I would suggest to say: 
Criticisms are aimed at the interest...


----------



## floise

Bonjour Chikenette,

'Some criticism focuses on the interest in investing....'

floise


----------



## Gil

Suggestions (plutôt librement):
Some criticisms deal with the interest of investing so much in a research program which, according to its opponents, will likely come to nothing.


----------



## Gil

Angle O'Phial said:


> Some critiques center on the wisdom of investing...
> 
> ici _interet_ ≠ interest, c'est un faux ami.


C'est peut-être pas un faux ami, mais "wisdom" c'est mieux dans ce contexte.


----------



## floise

Angle,

I disagree.

You could ask the following question using the idea in the statement above: 

'What interest do we have in investing so much money in this research program?'

I see no problem with using 'interest' here. It means 'what benefit' 'what advantage'. See the definitions of interest in the link below; def. 3 is 'benefit, advantage': http://www.merriam-webster.com/dictionary/interest

floise


----------



## Angle O'Phial

Hmm. Some critiques center on the interest of doing XYZ sounds wrong to me. I agree that it's interet/interest is not always a faux ami, but here, I can't think of a sentence structure that allows you to use interest. Maybe someone can prove me wrong.


----------



## Moon Palace

Angle O'Phial said:


> Hmm. Some critiques center on the interest of doing XYZ sounds wrong to me. I agree that it's interet/interest is not always a faux ami, but here, I can't think of a sentence structure that allows you to use interest. Maybe someone can prove me wrong.



What of this one: 
*Bridgeman has interest in investing in Bucks *

*By DON WALKER*


It's the headline of an AMerican newspaper, on the first link of the Google Page I indicated. Is there anything wrong or very different here from our sentence?


----------



## Angle O'Phial

That means _Bridgeman s'intéresse à investir_, not quite the same.


----------



## Moon Palace

Angle O'Phial said:


> That means _Bridgeman s'intéresse à investir_, not quite the same.
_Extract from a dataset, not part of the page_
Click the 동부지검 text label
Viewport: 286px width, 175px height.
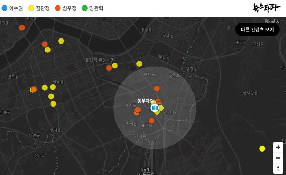coord(145,101)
No, I don't think it means this. As I see it, it means 'B a intérêt à investir', 'il y a un intérêt pour B à investir..'. 

This one from the CED is the same: 
It's *in his* interests to keep careful records.
C'est dans son intérêt de conserver des enregistrements soignés. 

They all have to do with 'interest' meaning 'advantage'. It is common in English too. 
Mind you, I don't reject wisdom, I think it's fine. But I don't think we could discard 'interest' so easily.


----------



## friasc

portent sur=s'agissent de?


----------



## geve

friasc said:


> portent sur=s'agissent de?


_S'agir_ can only be used with the third person singular (impersonnel)  
For instance, _Il s'agit de dossiers qui portent sur la création de produits innovants. _


----------



## pepskrik

Hi everyone , I would like to say "la question *porte sur* toute la phrase et non juste un groupe de mot" 
my guess would be " the question is about the whole sentence and not just about a goup of words" , but I woud like a more precise translation  and need your input...


----------



## gardian

Collins Dictionary :
*
Porter sur* = concerns, to be about, revolves around, hinges on , . . . .

So your translation seems correct.


----------



## catay

another suggestion along the lines of concerns, revolves around,....
"this question_ pertains to_ the sentence as a whole...."


----------



## beri

catay said:


> another suggestion along the lines of concerns, revolves around,....


Can you use "revole around" in:
_This memo (mémoire de fin d'études) revolves around the [topic]_


----------